Problems people have with CPAP.
· The mask is uncomfortable
· The mask is taken off at night without knowing it
· The mask is taken off at night to use the bathroom and it’s too much bother to put it back on
· The mask irritates the skin and the nose
· Air in the stomach or sinuses
· The mask leaks air
· The pressure of the CPAP is bothersome
· The CPAP machine is too noisy to allow sleep
· The tubing gets in the way
· You just can’t get used to the mask
· The mask gives you a feeling of claustrophobia
· Your nose can be stuffy because of a cold or allergies
· The air is too hot, too cold or too
Surgery is another option that may help OSA patients by removing tissue from the upper airway to increase the size in the back of the throat or by expansion of the jaw structures that restrict the space for the throat. The success rate varies greatly as the obstructions vary between individuals. In general as the severity of OSA increases so does the invasiveness of the required procedure to achieve a successful result. Some procedures have higher relapse rates than others.
Oral Appliances
Oral appliance therapy, provided by dentists specifically trained in the use of these devices, can be an effective alternative to CPAP. A recent parameters paper published in the journal Sleep by the American Academy of Sleep Medicine stated that oral appliances can be used as first-line therapy in some patients for treating mild-to-moderate obstructive sleep apnea. The guidelines state
“Although not as efficacious as CPAP, oral appliances are indicated for use in patients with mild-to-moderate obstructive sleep apnea who prefer oral appliances to CPAP, or who do not respond to CPAP, are not appropriate candidates for CPAP, or who fail treatment attempts with CPAP or treatment with behavioral measures such as weight loss or sleep-position change.”

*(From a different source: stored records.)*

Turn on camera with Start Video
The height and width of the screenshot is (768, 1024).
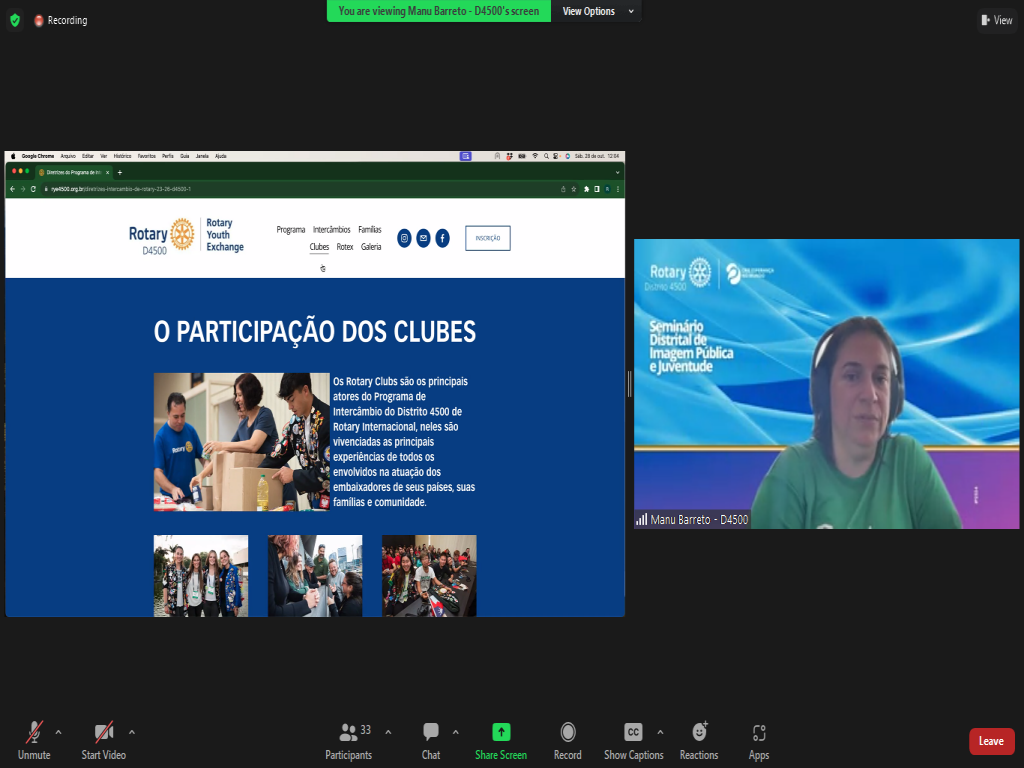click(104, 740)
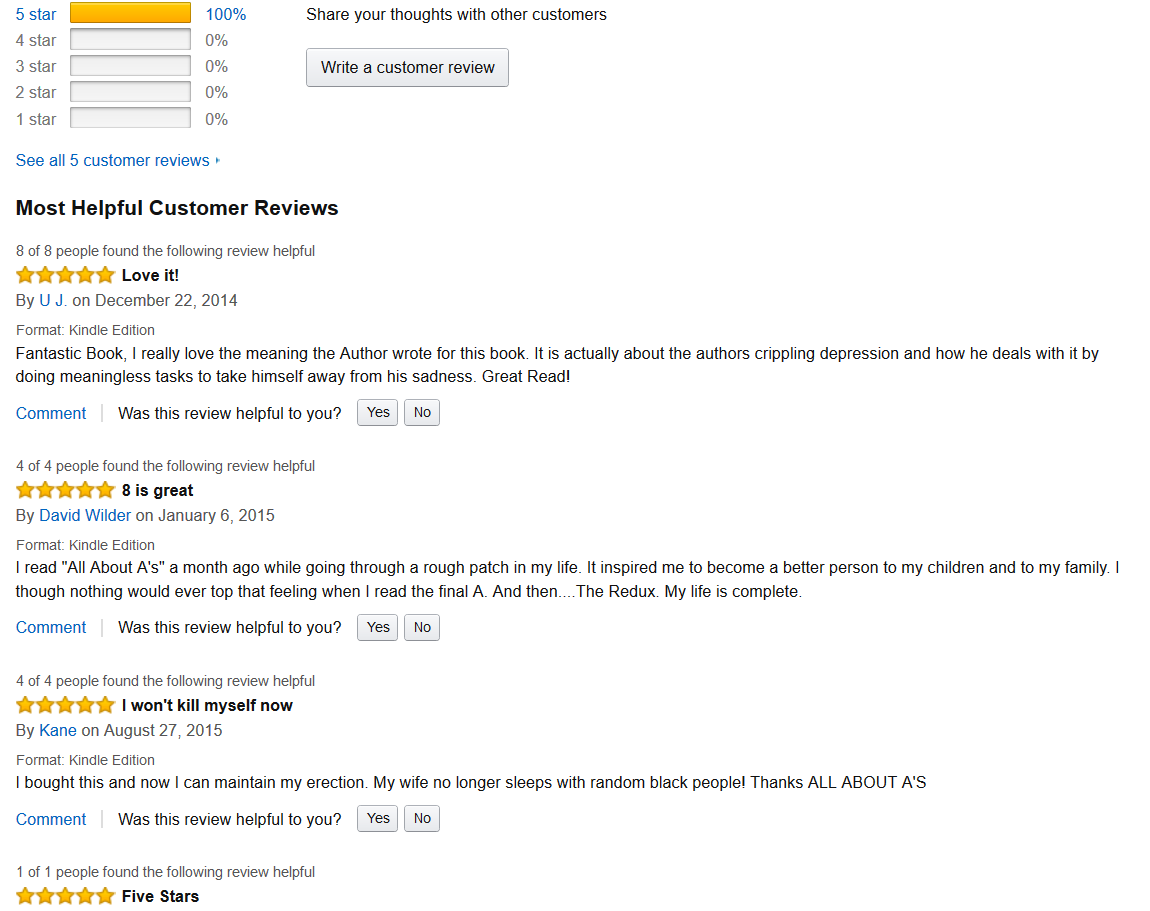This screenshot has height=911, width=1150.
Task: Click the 5 star yellow rating bar
Action: pyautogui.click(x=130, y=14)
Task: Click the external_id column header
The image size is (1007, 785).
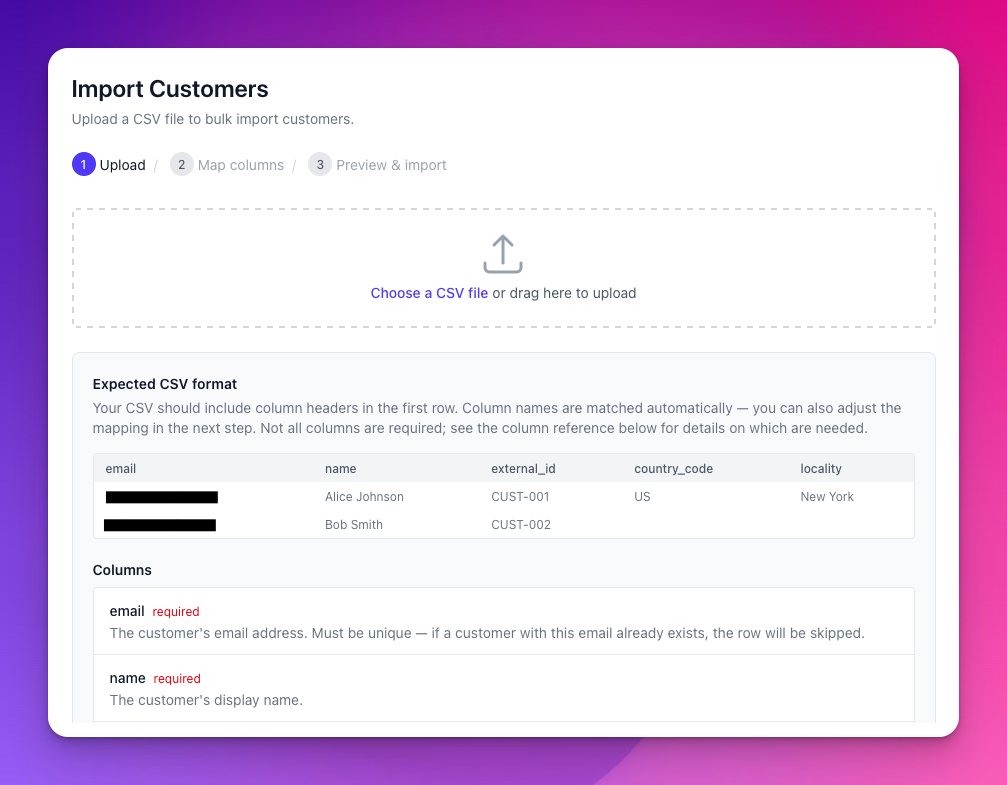Action: [523, 468]
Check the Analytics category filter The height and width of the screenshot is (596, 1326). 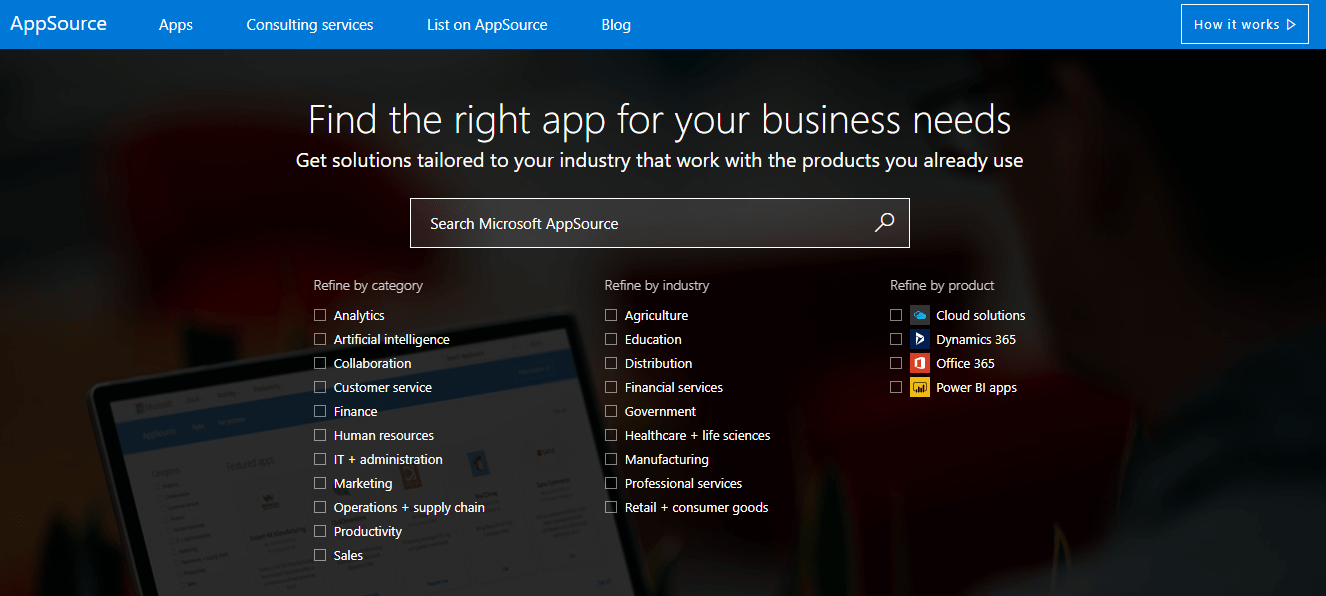coord(319,314)
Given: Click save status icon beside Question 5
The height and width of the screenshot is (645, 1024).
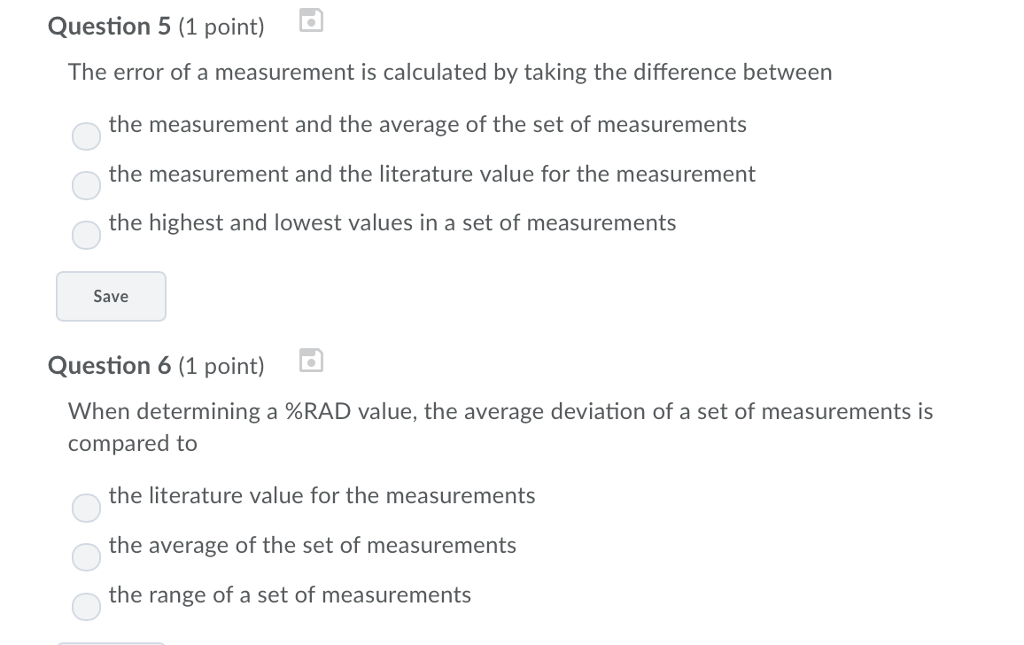Looking at the screenshot, I should tap(312, 19).
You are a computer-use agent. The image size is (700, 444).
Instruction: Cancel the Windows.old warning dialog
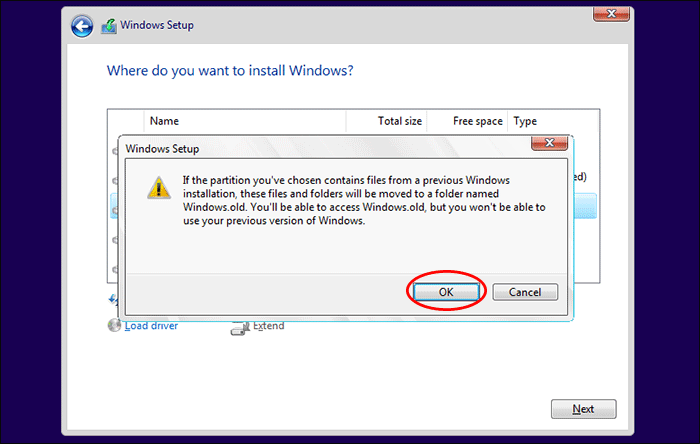click(525, 292)
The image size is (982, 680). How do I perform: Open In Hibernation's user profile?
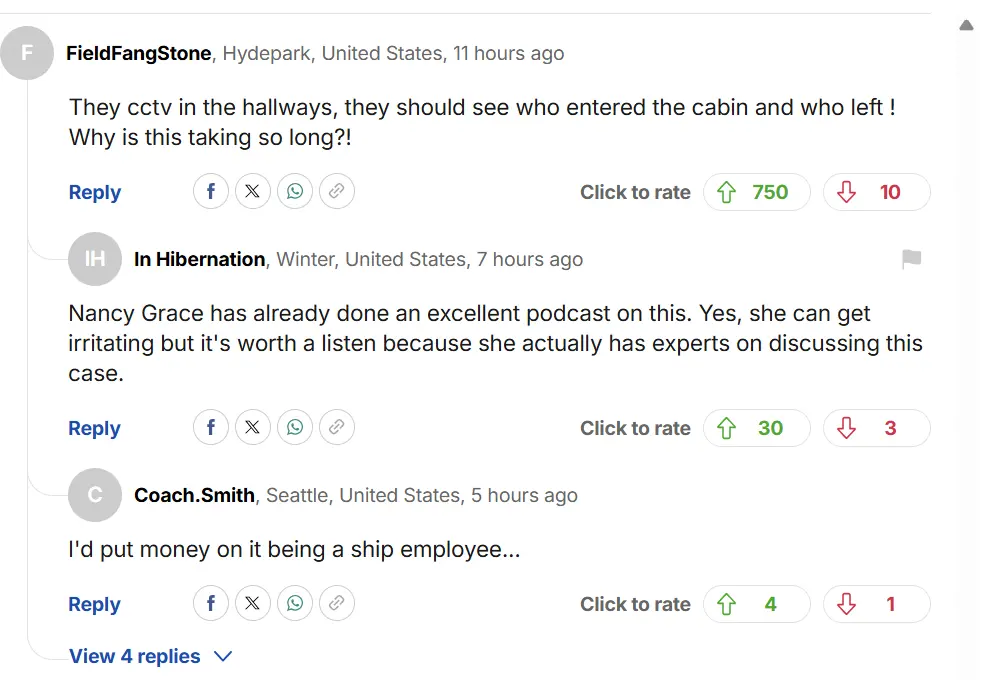(x=199, y=259)

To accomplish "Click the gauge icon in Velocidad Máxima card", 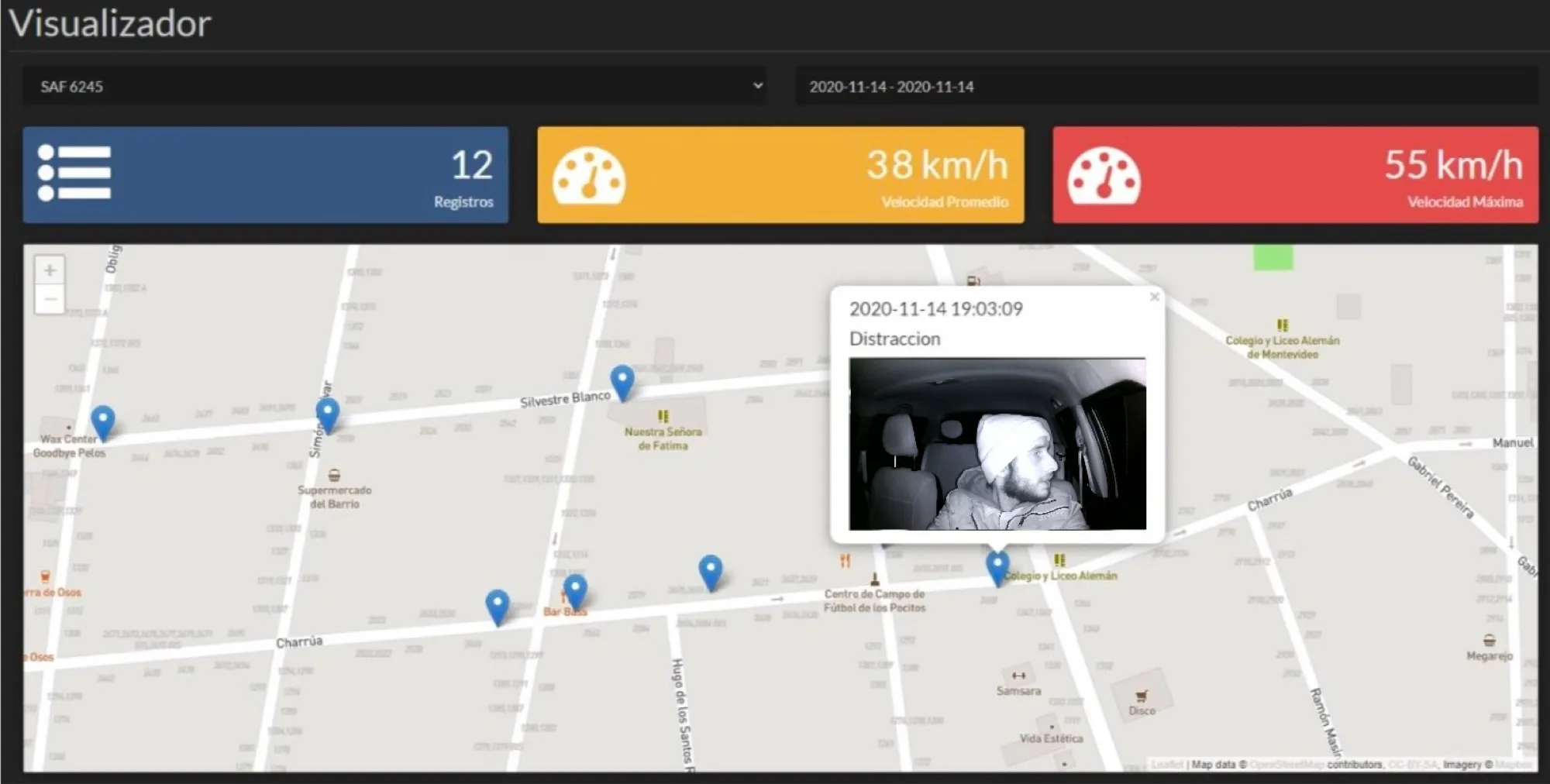I will [1104, 176].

Oral appliances, which resemble sports mouthguards are associated with better compliance than CPAP systems for many patients. Oral appliances can also be used as first-line treatment for primary snoring that is not associated with obstructive sleep apnea.
These appliances should be fitted by dentists specifically trained in oral appliance therapy and those experienced in treatment of temporomandibular joint and dental occlusion. Treatment with oral appliances should be followed on a regular basis and have follow up polysomnography.